Question

how to find second partial derivative of u(x,y) by using u(x+h,y) and u(x,y+h)
Please, help

Answer 1

@freckles

Answer 2

\[\dfrac{\partial^2 u}{\partial x^2} +\dfrac{\partial^2u}{\partial y}=\\\dfrac{(x-h,y)-2u(x,y)+u(x+h,y)}{h^2}+\dfrac{(x,y-h)-2u(x,y)+u(x,+hy)}{h^2}\]
But I don't know how to get it.

Answer 3

@IrishBoy123

Answer 4

well loser, the quotient rule looks to be in there

so when i've finished my nightly ablutions, i'm defo up for having a go at this. though i know that @freckles is a much safer bet than i :-)

being pedantic with the red....

\[\dfrac{\partial^2 u}{\partial x^2} +\dfrac{\partial^2u}{\partial y}=\\\dfrac{\color{red}{u}(x-h,y)-2u(x,y)+u(x+h,y)}{h^2}+\dfrac{\color{red}{u}(x,y-h)-2u(x,y)+u(x,+hy)}{h^2}\]

Answer 5

Thanks anyway. I am waiting.

◆ Supplied material
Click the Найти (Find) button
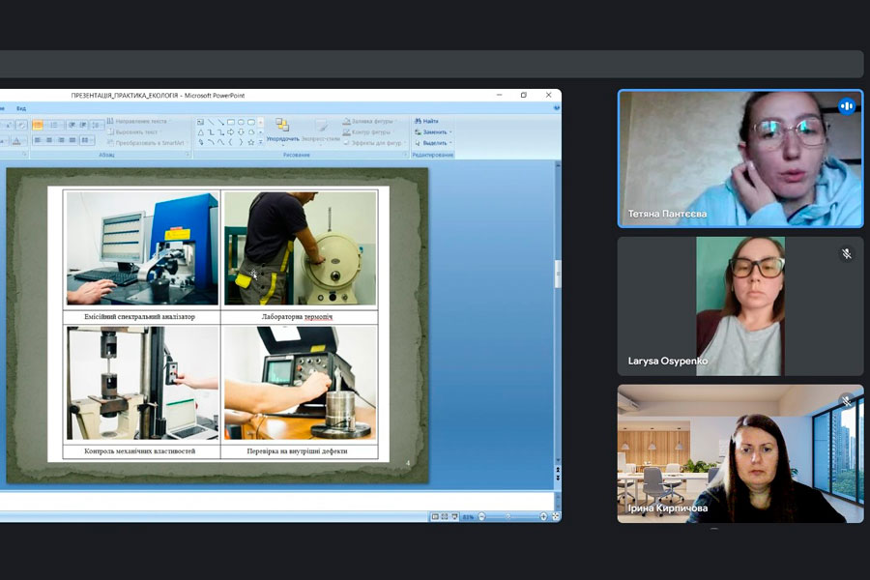The width and height of the screenshot is (870, 580). point(430,121)
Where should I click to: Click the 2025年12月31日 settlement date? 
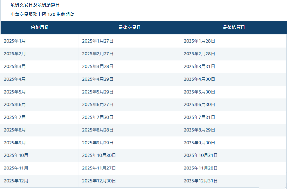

◆ Given request A
Based on the forum thread about finding second partial derivatives, decide whether each statement agrees with the thread, answering yes or no and quoting the deciding words: (i) the person asking says they do not know how to obtain the stated expression; (ii) the fourth answer says the product rule appears to be involved; (iii) the writer of the fourth answer considers @freckles a safer choice than the writer.
◆ Given request B
Resume the forum thread about finding second partial derivatives from the point where it stops.

◆ Written reply A
(i) Yes: "But I don't know how to get it."
(ii) No: "the quotient rule looks to be in there"
(iii) Yes: "i know that @freckles is a much safer bet than i"

◆ Written reply B
Answer 6

\[\lim_{h \rightarrow 0} \frac{f(x+h)-f(x)}{h}=f'(x) \]
\[f''(x)=\lim_{h \rightarrow 0} \frac{f'(x+h)-f'(x)}{h} \\ f''(x)=\lim_{h \rightarrow 0} \frac{\lim_{h \rightarrow 0} \frac{f(x+h+h)-f(x+h)}{h}-\lim_{h \rightarrow 0} \frac{f(x+h)-f(x)}{h}}{h}\]

Answer 7

\[f''(x)=\lim_{h \rightarrow 0} \frac{f(x+2h)-f(x+h)-f(x+h)+f(x)}{h^2 } \\ f''(x)=\lim_{h \rightarrow 0} \frac{f(x+2h)-2 f(x+h)+f(x)}{h^2}\]

so looks like we need to show this is equivalent to
\[f''(x)=\lim_{h \rightarrow 0}\frac{f(x+h)-2f(x)+f(x-h)}{h^2}\]
based on what you have above...

Answer 8

I'm thinking you might want to try a sub

Answer 9

yes a sub seems to work

Answer 10

Thanks a lot. I think I got it.